Marguerite Hessein (1636-1693), fille d’un riche banquier, est née dans l’élite huguenote de Paris et devient une des grandes salonnières du XVIIe siècle à Paris. Par son mariage en 1654 avec un riche financier huguenot, Antoine de Rambouillet de la Sablière, régisseur des domaines du roi, elle devient Madame de la Sablière.
C’est à la Folie-Rambouillet qu’elle accueille de nombreuses personnalités comme Madame de La Fayette, Ninon de Lenclos, Molière, le duc de Nemours, Racine ou encore la marquise de Sévigné. Son nom est associé à celui de Jean de la Fontaine, qu’elle a protégé, et qui lui dédie une fable en 1678, Les Deux Rats, le Renard et l’Œuf, qui s’accompagne d’un Discours à Mme de la Sablière, dans lequel il conteste la philosophie de Descartes, en particulier la théorie mécaniste de la nature animale. Lors de son discours inaugural en tant que membre nouvellement élu de l’Académie française en 1684, La Fontaine rend hommage à sa protectrice sous le pseudonyme d’Iris.
Protectrice des arts et des lettres, la dame de Rambouillet écrit des Maximes chrétiennes, publiées après sa mort, recueil d'observations sur la vie morale, centrées sur les vertus, les vices et les passions. La maxime est un genre littéraire très prisé des salons de l'époque, qui se délectent des épigrammes décortiquant les contradictions du cœur humain.
Elle se convertit au catholicisme quelques mois avant la révocation de l’Edit de Nantes et part s’occuper des malades. Retirée de la vie de salon, elle meurt au couvent des Feuillants en 1693. Sa bibliothèque personnelle, inventoriée au moment de sa mort, contient des volumes de Descartes, Malebranche, Marc Aurèle, Epictète et Saint Augustin. En dépit des instances de ses directeurs spirituels, madame de La Sablière refuse d'abandonner son télescope bien-aimé jusqu'aux dernières semaines de sa vie. Elle continue à observer les mouvements des étoiles et des planètes depuis son appartement et à confier ses observations dans un carnet.

==*==

Consigne – Recopiez mot pour mot le passage sur Madame de la Sablière, en commençant par « Marguerite Hessein (1636-1693), fille » et en allant jusqu'à « de la Sablière. ». Les données proviennent d'une autre source que l'extrait.

Données –
==*==

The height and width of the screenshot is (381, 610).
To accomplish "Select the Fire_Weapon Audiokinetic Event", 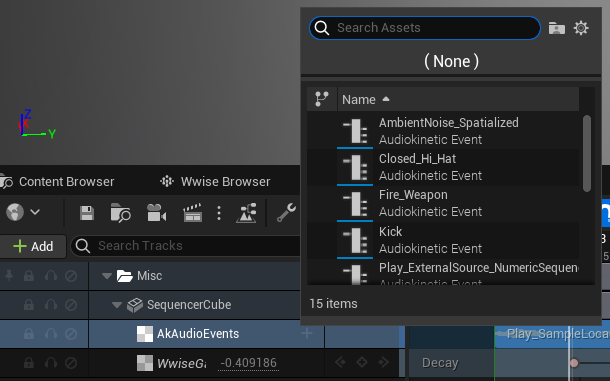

==*==

Réponse écrite –
Marguerite Hessein (1636-1693), fille d’un riche banquier, est née dans l’élite huguenote de Paris et devient une des grandes salonnières du XVIIe siècle à Paris. Par son mariage en 1654 avec un riche financier huguenot, Antoine de Rambouillet de la Sablière, régisseur des domaines du roi, elle devient Madame de la Sablière.